Thomas Hammond (1630 - April 1681) was an English-born Norwegian merchant and landowner who specialised in the timber trade. He was one of the most prominent businessmen in Trondheim during the 17th century.

== Life ==
Hammond was born in 1630 in Suffolk, England to landowner Edward Hammond (c. 1595). Hammond settled in Trondheim, following a growing timber trade between Norway and England. Hammond worked with his brother John, a merchant in London, in the timber trade. He eventually acquired land properties and forests, and was among the powerful merchants in Trondheim in the 17th century. He ran a lumber trading business and held agriculture and forests in central and northern Norway. He also ran a sawmill with wood from its own forests.

In 1659, he married Elisabeth Henriksdatter Sommerschild (1635–1682), who was the daughter of another English immigrant, Henrik Sommerschild (1584–1664). They had seven children including Sara Hammond who married Albert Angell, who were the parents of Thomas Angell.

== Death and legacy ==
Thomas Hammond died during the 1681 Trondheim fire (18-19 April 1681).

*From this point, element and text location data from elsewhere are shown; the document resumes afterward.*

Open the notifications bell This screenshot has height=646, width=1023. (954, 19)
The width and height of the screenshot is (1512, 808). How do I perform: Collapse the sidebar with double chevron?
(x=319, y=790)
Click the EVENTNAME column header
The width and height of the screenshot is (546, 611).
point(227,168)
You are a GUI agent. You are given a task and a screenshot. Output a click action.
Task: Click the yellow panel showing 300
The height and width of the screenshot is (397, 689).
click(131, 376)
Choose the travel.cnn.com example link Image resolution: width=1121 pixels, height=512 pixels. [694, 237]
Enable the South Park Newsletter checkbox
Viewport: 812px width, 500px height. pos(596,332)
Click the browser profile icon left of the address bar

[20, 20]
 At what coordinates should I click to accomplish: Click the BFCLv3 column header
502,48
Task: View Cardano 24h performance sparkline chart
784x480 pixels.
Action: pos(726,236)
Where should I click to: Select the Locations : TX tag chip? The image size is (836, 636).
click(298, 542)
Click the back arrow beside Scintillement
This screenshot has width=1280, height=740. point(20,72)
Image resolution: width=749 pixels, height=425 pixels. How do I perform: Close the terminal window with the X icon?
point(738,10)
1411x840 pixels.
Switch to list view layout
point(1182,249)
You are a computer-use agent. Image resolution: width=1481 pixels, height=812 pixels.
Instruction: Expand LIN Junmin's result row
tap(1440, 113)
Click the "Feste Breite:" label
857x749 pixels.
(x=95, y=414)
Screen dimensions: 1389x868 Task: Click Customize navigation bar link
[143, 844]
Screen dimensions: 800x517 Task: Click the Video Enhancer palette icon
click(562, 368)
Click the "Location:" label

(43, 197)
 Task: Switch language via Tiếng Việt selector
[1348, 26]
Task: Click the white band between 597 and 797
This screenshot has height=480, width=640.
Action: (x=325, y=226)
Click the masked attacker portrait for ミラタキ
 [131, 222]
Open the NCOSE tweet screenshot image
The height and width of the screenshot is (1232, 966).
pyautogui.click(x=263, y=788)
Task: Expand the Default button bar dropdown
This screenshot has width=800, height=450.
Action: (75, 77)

After his death, Hammond was granted a certificate from a magistrate stating that he was an honest trader. At the time of his death, Hammond was owed money by various debtors, but the fire had destroyed most of the debtor's papers. Disputes between the heirs and the estate's debtors would persist for several years after Hammond's demise.

A year after his death, his wife Elisabeth died. It was speculated that she had deliberately thrown herself into a river. She was buried in Trondheim cathedral.